# Objective
Rewrite everything from the line containing "You are a GUI" down to the line containing "pos(720,394)", both included, and raise every coordinate in the answers by 83. Keep all other text in those rows, and leave out the pictures.

# Source material
□ □ □ □ □ □ □
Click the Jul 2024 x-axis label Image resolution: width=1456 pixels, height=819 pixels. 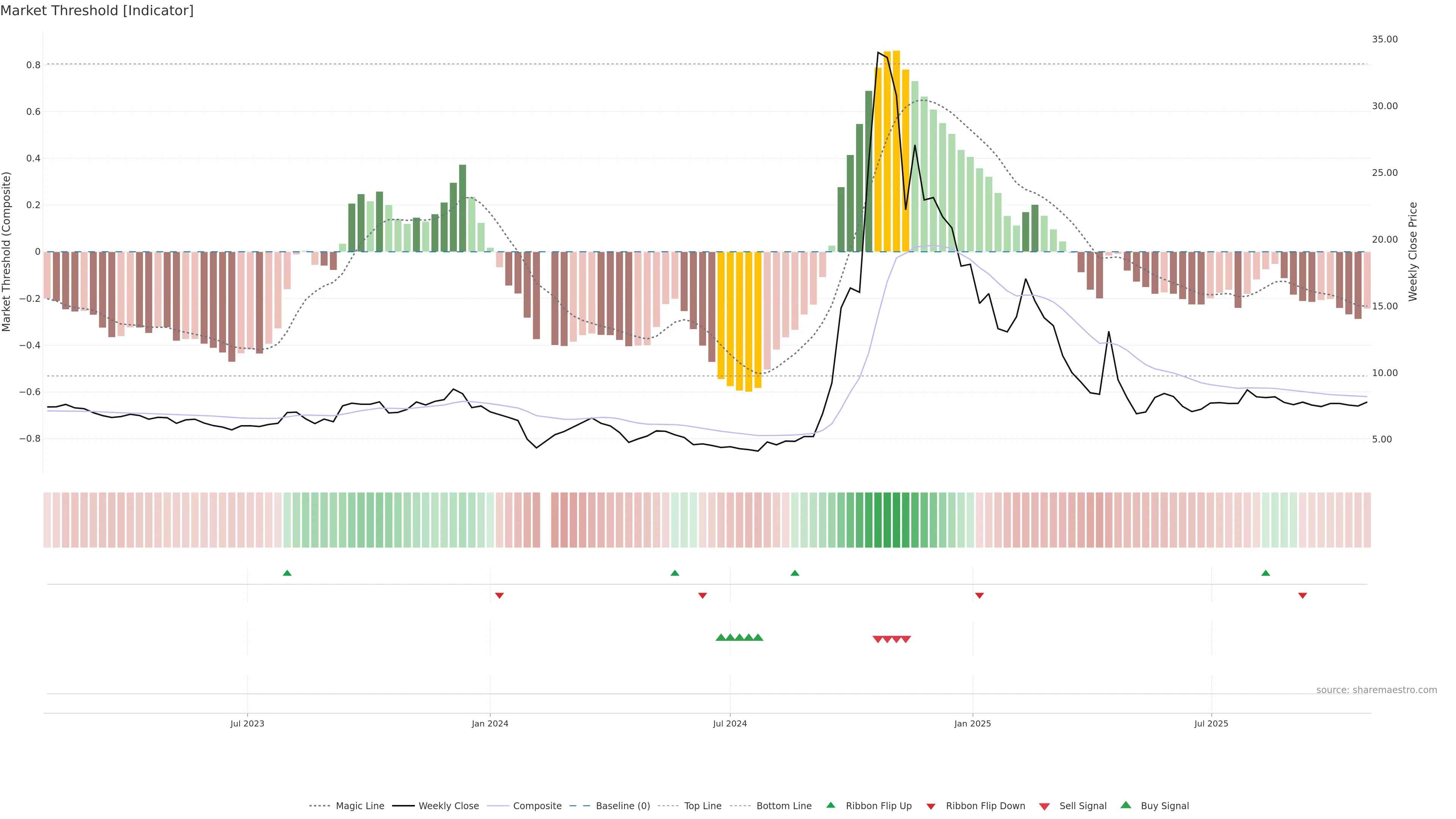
□ □ □ □ □ □ □
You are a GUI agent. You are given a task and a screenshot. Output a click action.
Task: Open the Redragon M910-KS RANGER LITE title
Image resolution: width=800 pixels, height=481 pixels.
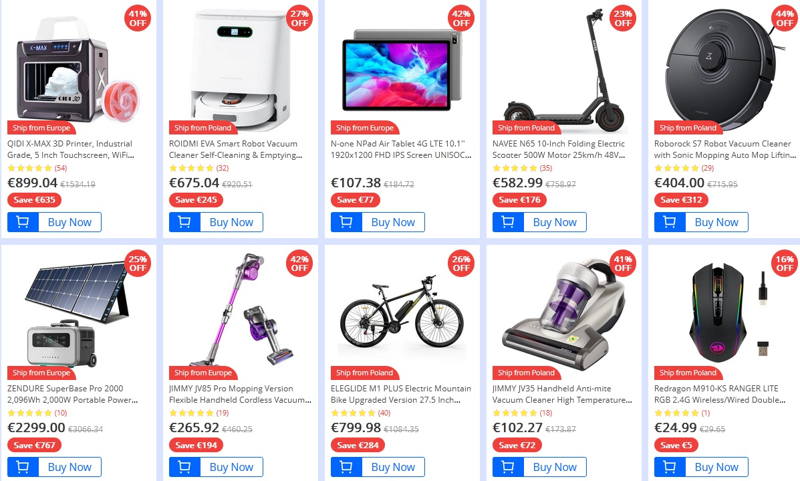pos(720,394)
□ □ □ □ □ □ □
# Full output
You are a GUI agent. You are given a task and a screenshot. Output a click action.
Task: Open the Redragon M910-KS RANGER LITE title
Image resolution: width=800 pixels, height=481 pixels.
pos(803,477)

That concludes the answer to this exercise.